Your task – If a record holds a picture, drop the picture and return the rest of the record word for word.

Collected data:
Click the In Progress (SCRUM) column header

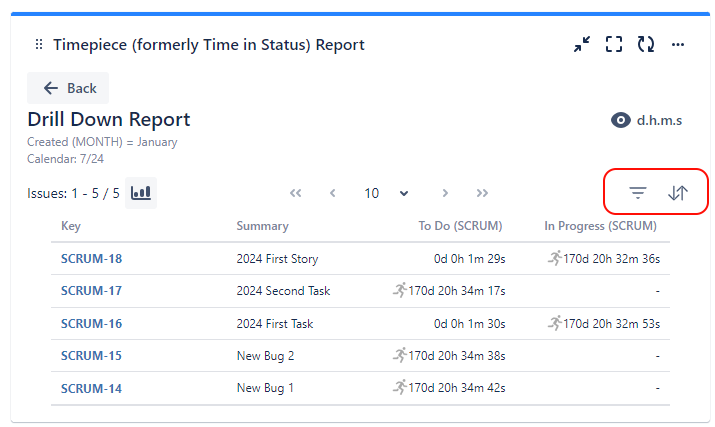600,226
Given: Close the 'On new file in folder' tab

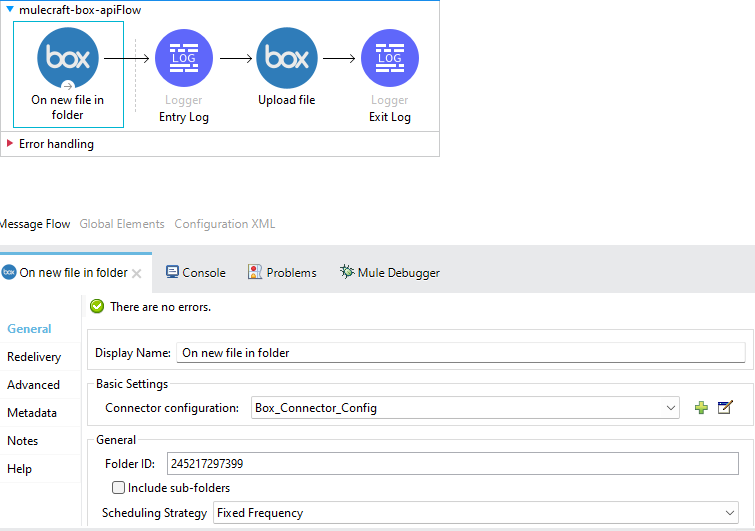Looking at the screenshot, I should pyautogui.click(x=137, y=273).

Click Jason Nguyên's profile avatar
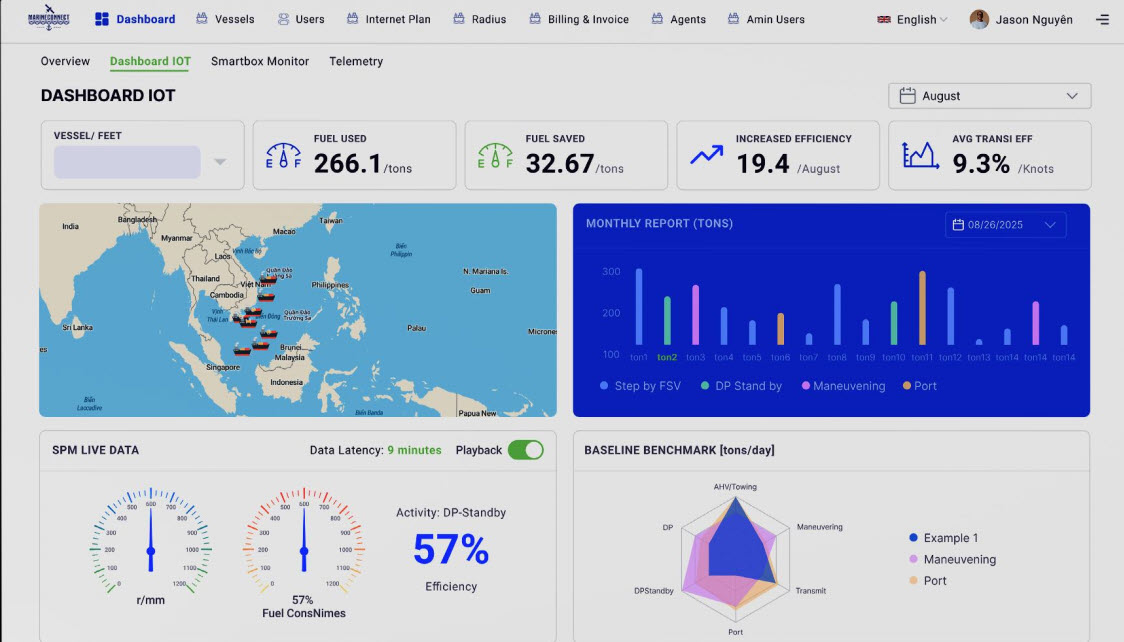tap(979, 20)
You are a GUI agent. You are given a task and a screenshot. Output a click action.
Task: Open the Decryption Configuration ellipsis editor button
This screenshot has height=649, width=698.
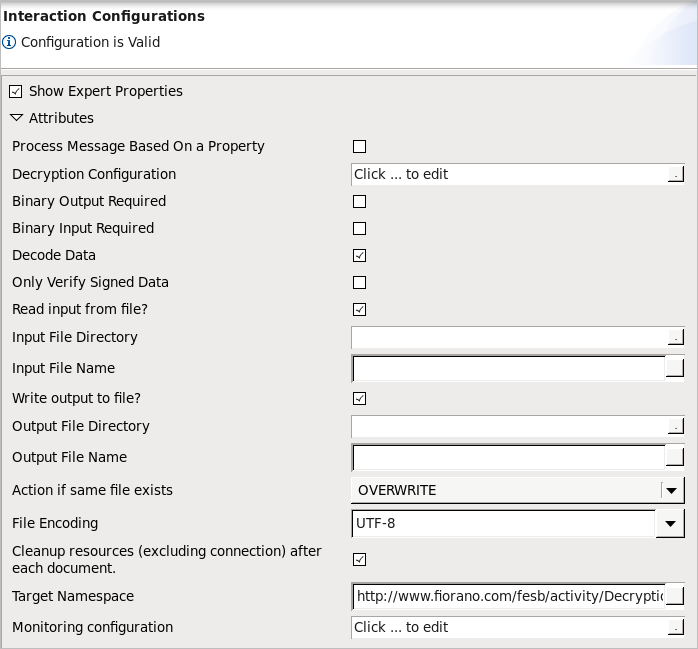[675, 174]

Task output –
Click the In Progress (SCRUM) column header

600,226
Given: Close the 'On new file in folder' tab

Looking at the screenshot, I should pyautogui.click(x=137, y=273).

Click Jason Nguyên's profile avatar
tap(979, 20)
You are a GUI agent. You are given a task and a screenshot. Output a click action.
Task: Open the Decryption Configuration ellipsis editor button
This screenshot has height=649, width=698.
[675, 174]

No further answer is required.